Le « web 2.0 » modifie à grande vitesse les mœurs au sein de la culture otaku en France. D'un côté, les pages Facebook et les comptes Twitter des sociétés d'édition sont devenus des outils marketing incontournables, qui créent une proximité avec les lecteurs sur un marché hyper concurrentiel. De l'autre, le streaming vidéo donne naissance à une pléthore de programmes d'information et de divertissement, réalisés par des amateurs avec des moyens très limités, mais débouchant régulièrement sur des succès inattendus.
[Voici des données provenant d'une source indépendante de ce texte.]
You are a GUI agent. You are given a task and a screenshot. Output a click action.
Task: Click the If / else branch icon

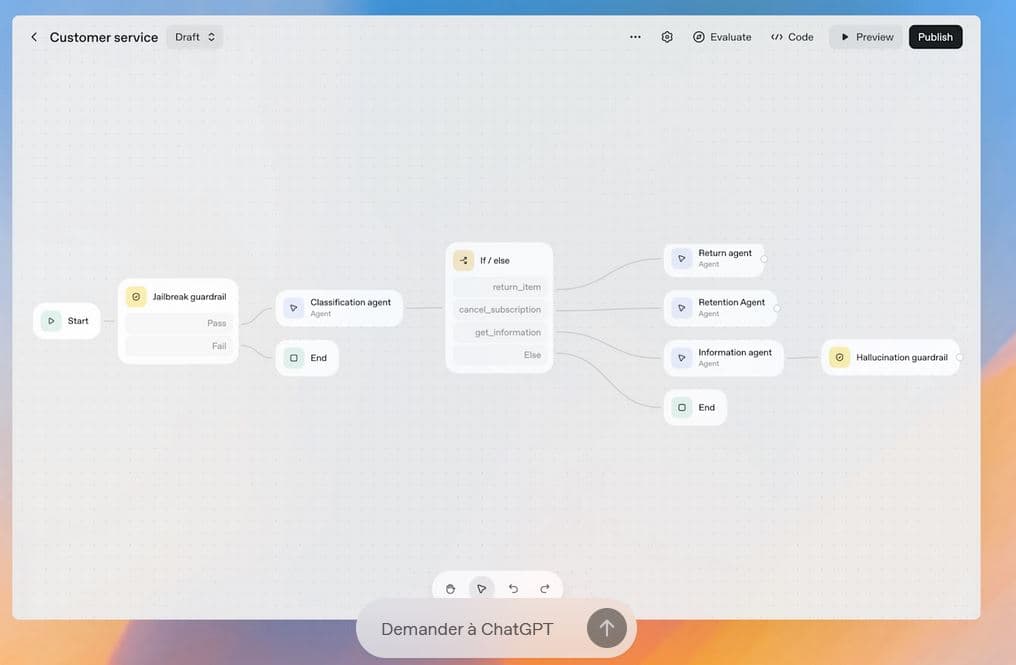point(463,260)
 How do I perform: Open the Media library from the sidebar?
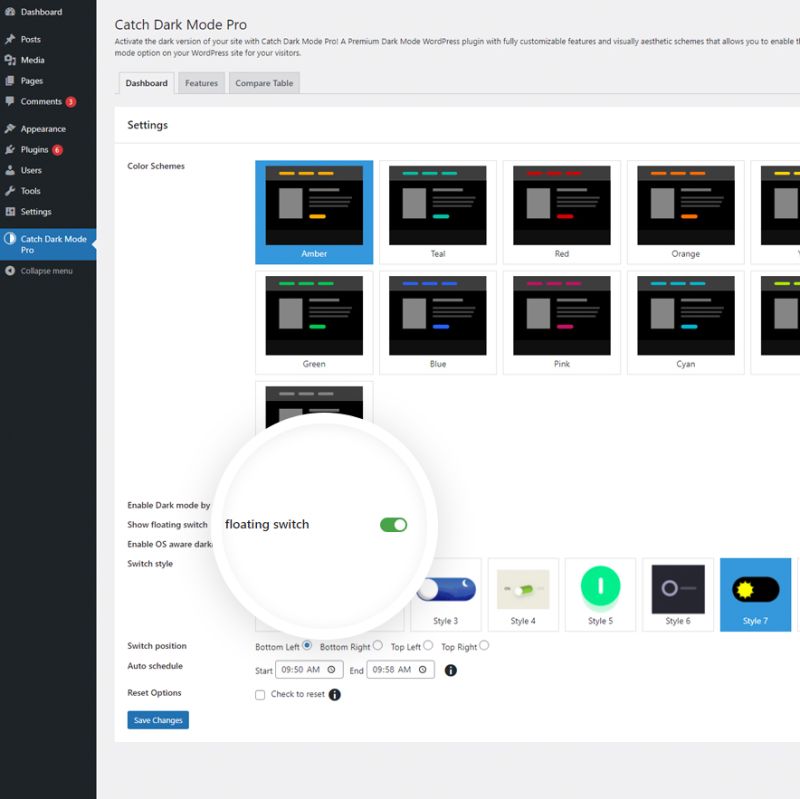[x=30, y=60]
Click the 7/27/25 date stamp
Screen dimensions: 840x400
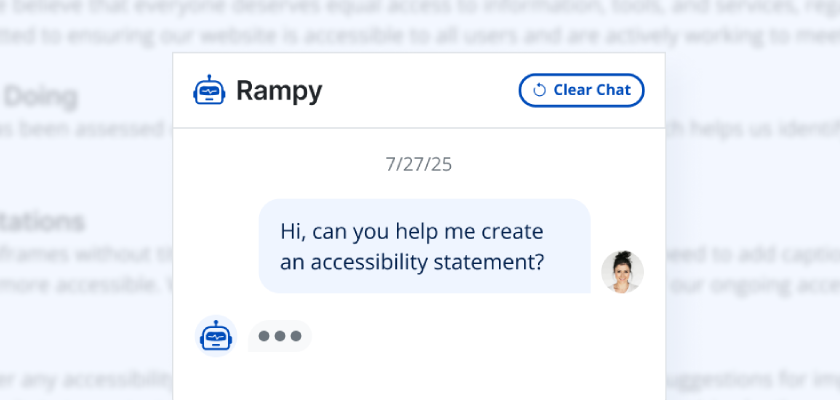pos(418,164)
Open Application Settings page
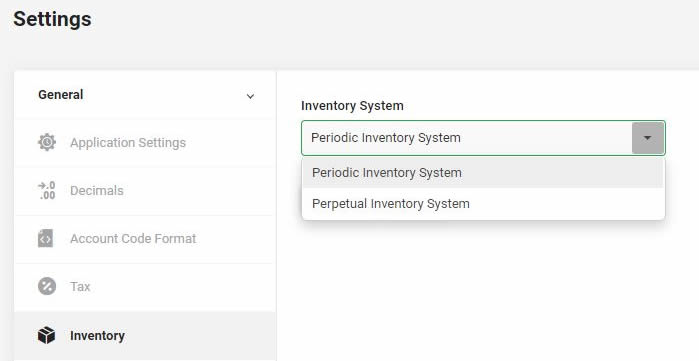Image resolution: width=699 pixels, height=361 pixels. [x=128, y=143]
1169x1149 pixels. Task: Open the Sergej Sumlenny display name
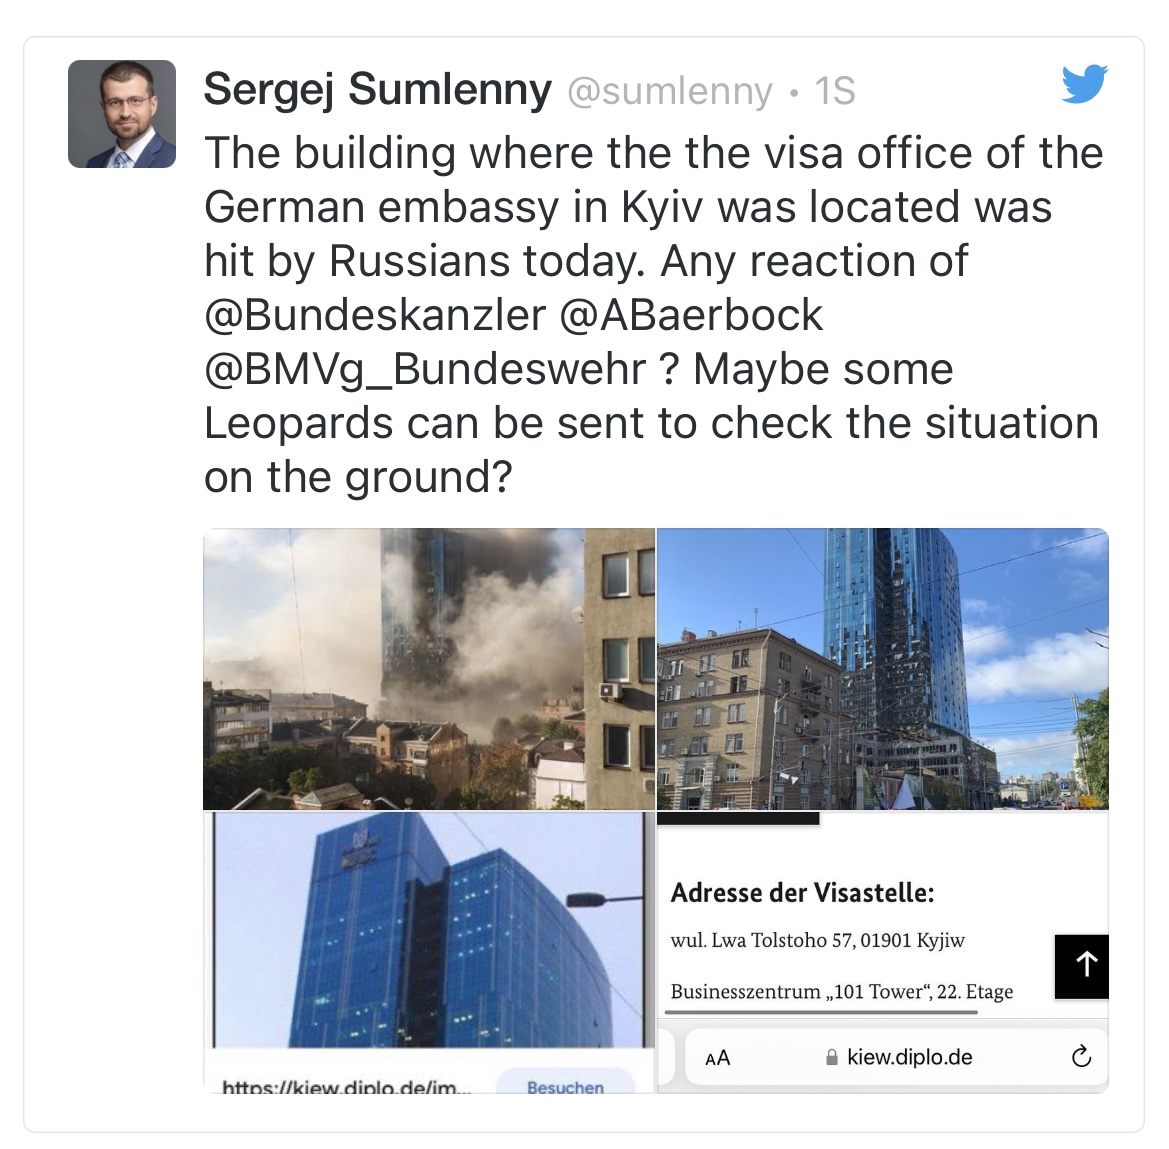377,89
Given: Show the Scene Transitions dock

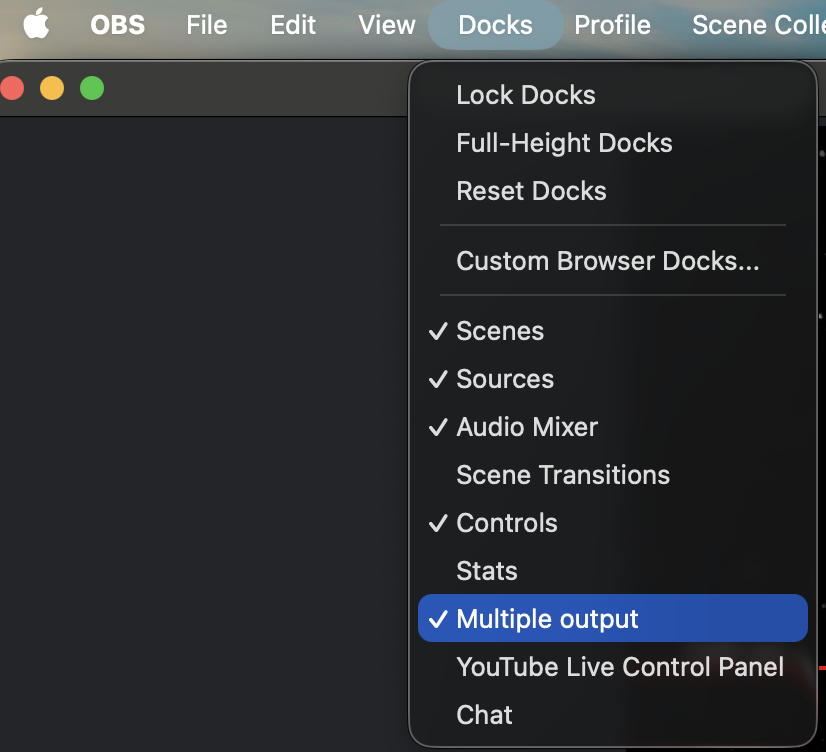Looking at the screenshot, I should point(563,475).
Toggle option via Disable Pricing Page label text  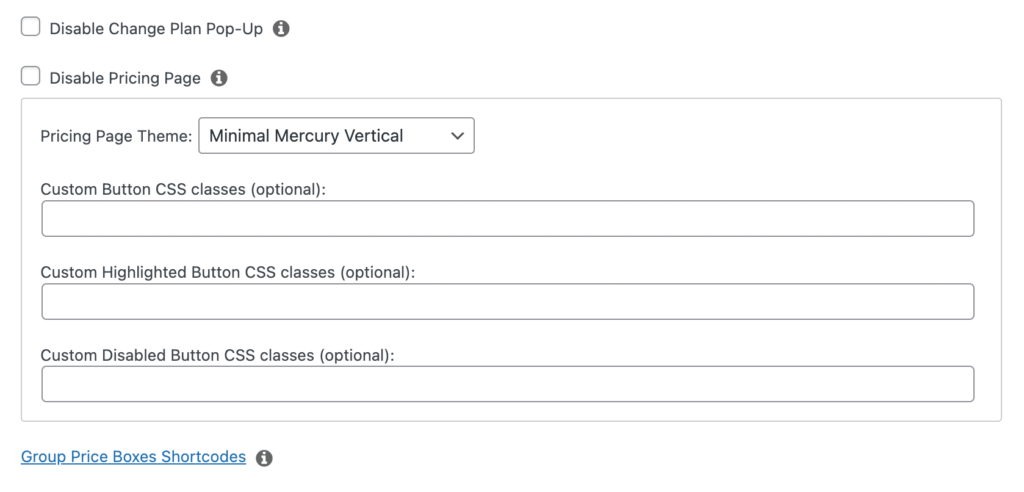pyautogui.click(x=125, y=78)
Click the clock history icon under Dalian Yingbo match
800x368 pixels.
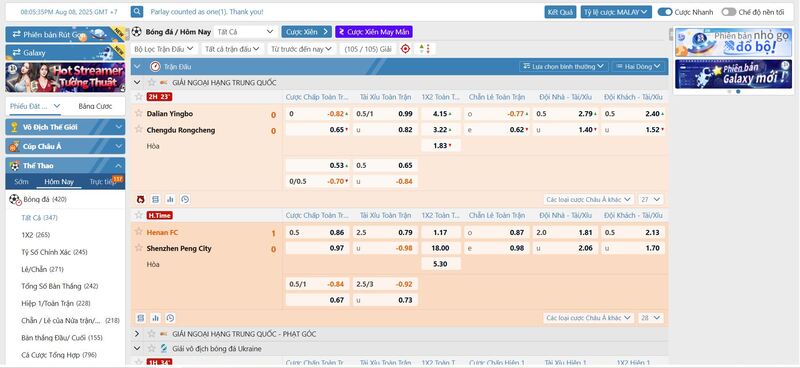click(x=185, y=200)
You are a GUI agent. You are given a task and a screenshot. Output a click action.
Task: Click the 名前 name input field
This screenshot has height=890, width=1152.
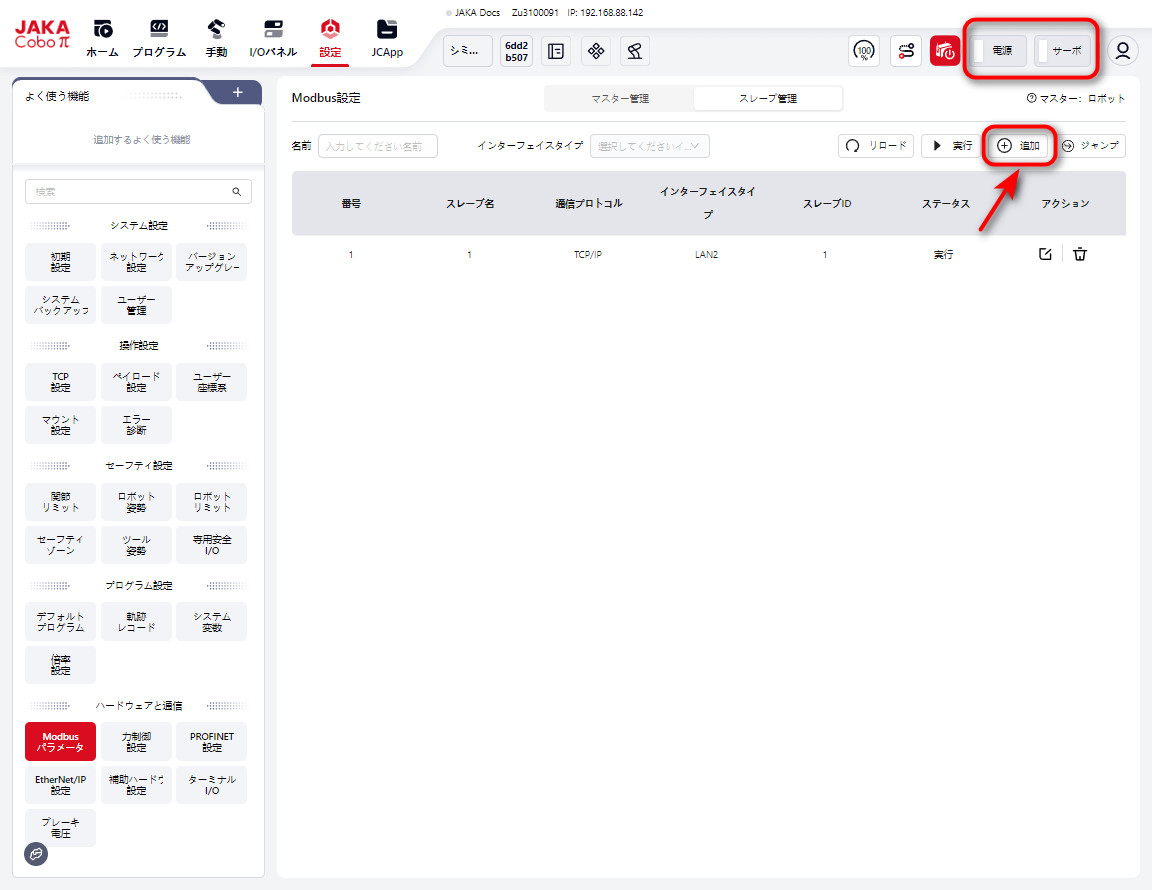(x=378, y=146)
Dernier exemple en date : le « joueur du grenier », programme dédié au « retro-gaming » qui rassemble deux millions d'internautes sur YouTube à chaque émission ! A Japan Expo, le stand de cet amateur de consoles 8-bits n'a pas désempli, tout comme celui de Nico Nico Douga, équivalent japonais de YouTube de mieux en mieux connu des fans français.

La prochaine révolution technologique sera bien sûr le manga numérique, qui pourrait ouvrir en France de nouvelles voies d'expansion à un marché qui stagne depuis trois ans, comme le révèle l'analyse de notre confrère Xavier Guilbert sur www.du9.org. Une révolution qui ne débutera que timidement en 2013 tant les obstacles sont nombreux : faible taux d'équipement des Français en liseuses numériques, attachement des lecteurs aux volumes reliés en tant qu'objets à collectionner, complications contractuelles pour céder — ou pas — les droits d'exploitation numérique aux éditeurs français...

Mais ne s'agit-il pas là d'un sujet en or pour un auteur tel que Tsutsui Tetsuya ? (30 juillet 2012)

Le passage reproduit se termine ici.